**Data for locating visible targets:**
────────────────────────────────────────
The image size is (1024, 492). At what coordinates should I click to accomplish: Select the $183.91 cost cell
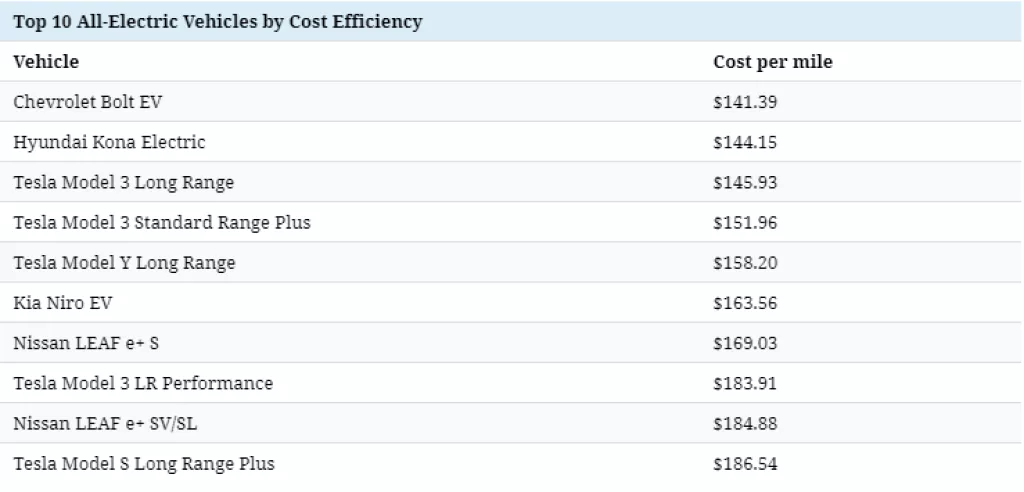pyautogui.click(x=745, y=383)
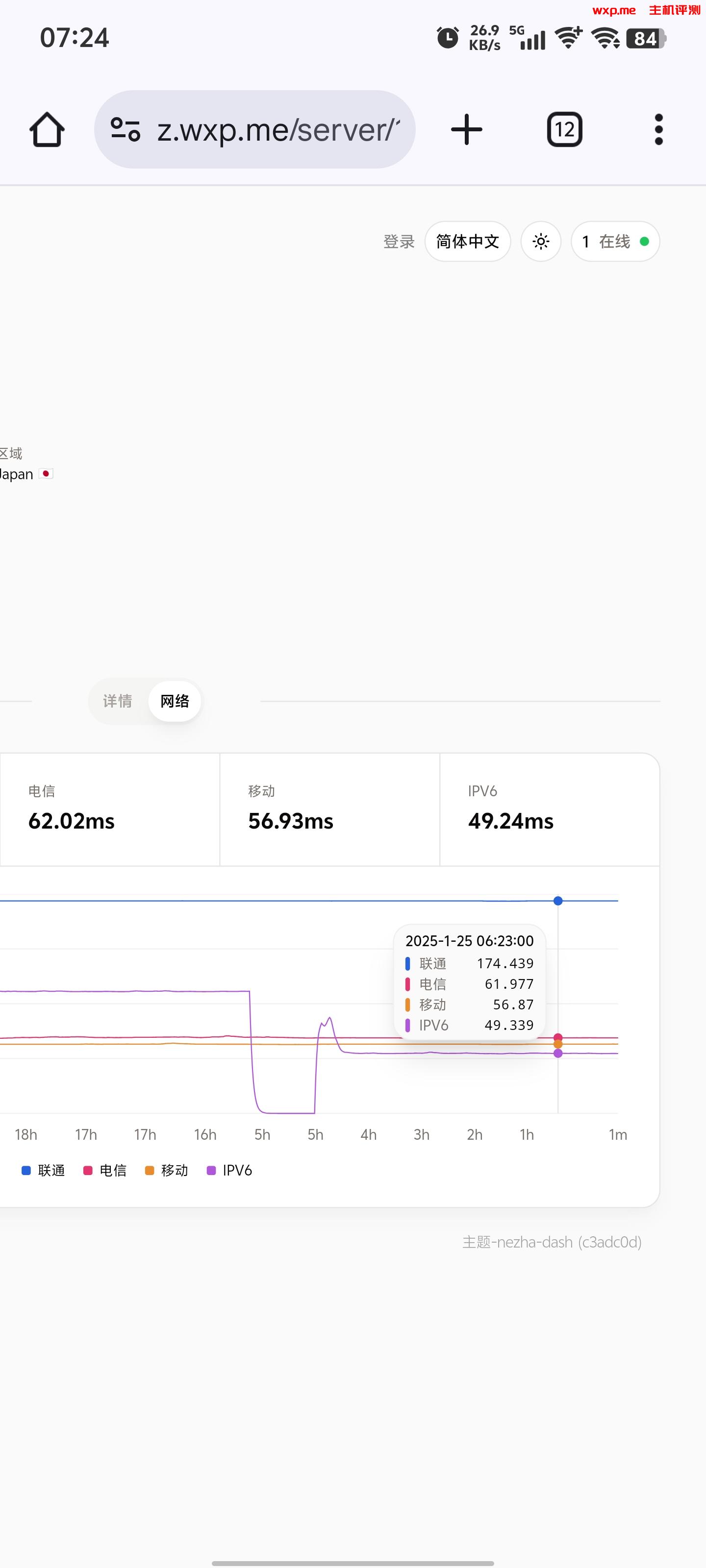This screenshot has height=1568, width=706.
Task: Tap the battery indicator showing 84
Action: pyautogui.click(x=646, y=38)
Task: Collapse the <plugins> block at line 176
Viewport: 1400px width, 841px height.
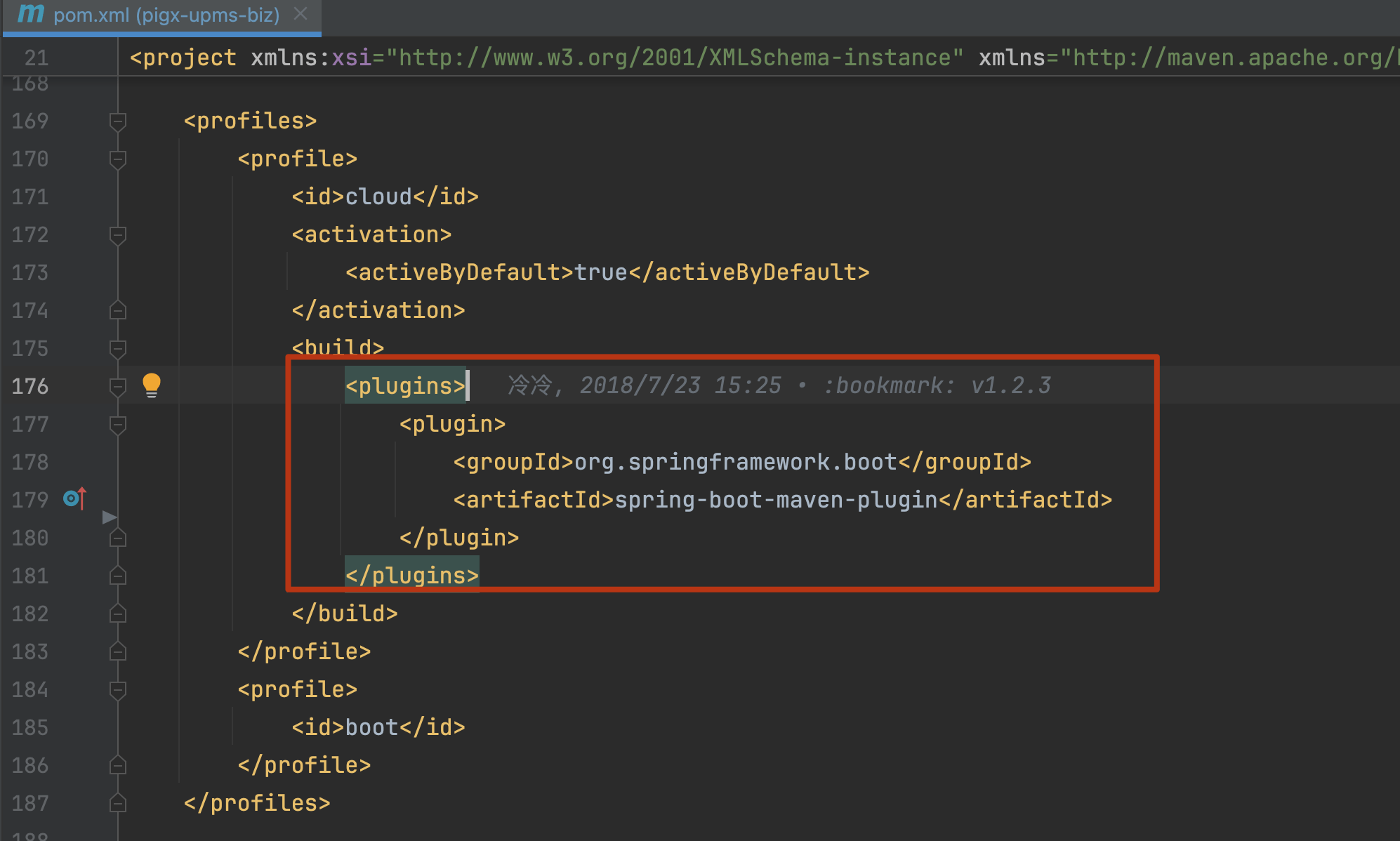Action: tap(118, 387)
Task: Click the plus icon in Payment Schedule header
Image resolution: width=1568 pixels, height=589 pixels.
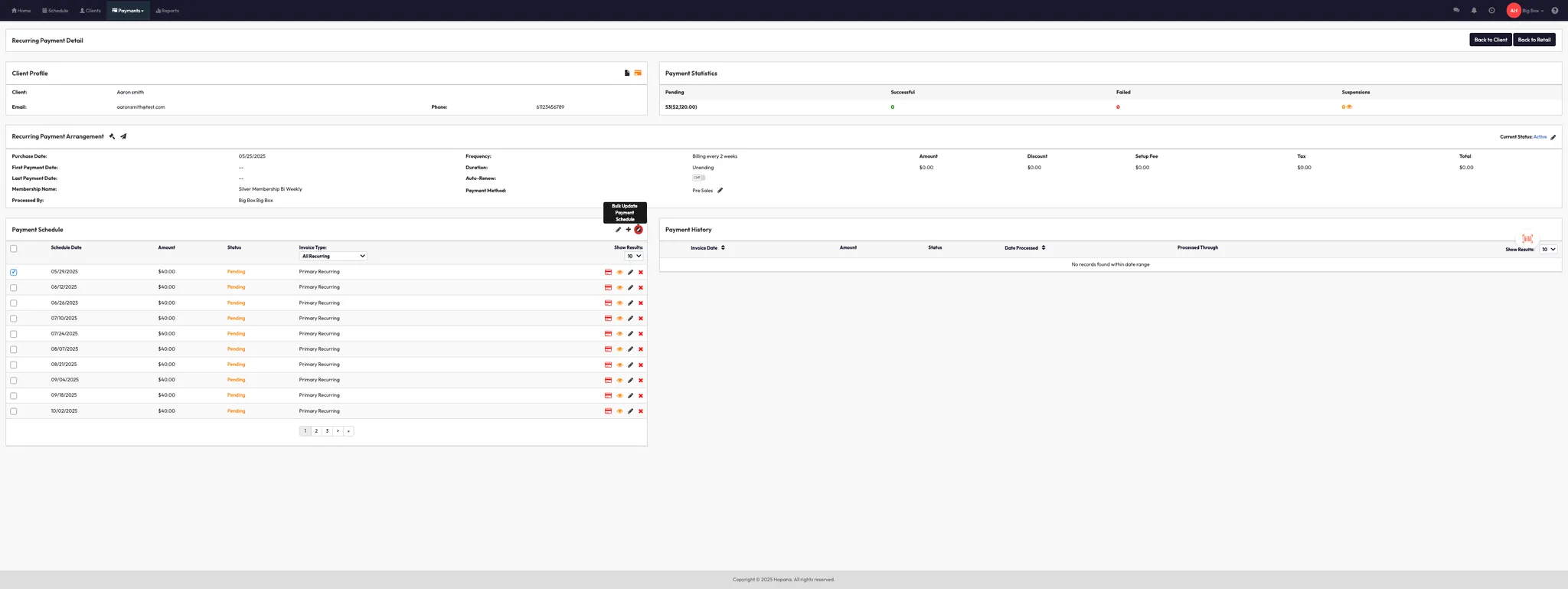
────────────────────────────────────────
**EXERCISE:**
Write out the records again with "Payment Schedule" replaced by "Billing Plan" and everything else unchanged. Leave the pictures out of your answer.

**ANSWER FOR THE TASK:**
The image size is (1024, 492). At what coordinates should I click to accomplish: Select the $183.91 cost cell
pyautogui.click(x=745, y=383)
This screenshot has height=1568, width=706.
Task: Tap the battery indicator showing 84
Action: pyautogui.click(x=646, y=38)
Task: Collapse the <plugins> block at line 176
Viewport: 1400px width, 841px height.
Action: tap(118, 387)
Task: Click the plus icon in Billing Plan header
Image resolution: width=1568 pixels, height=589 pixels.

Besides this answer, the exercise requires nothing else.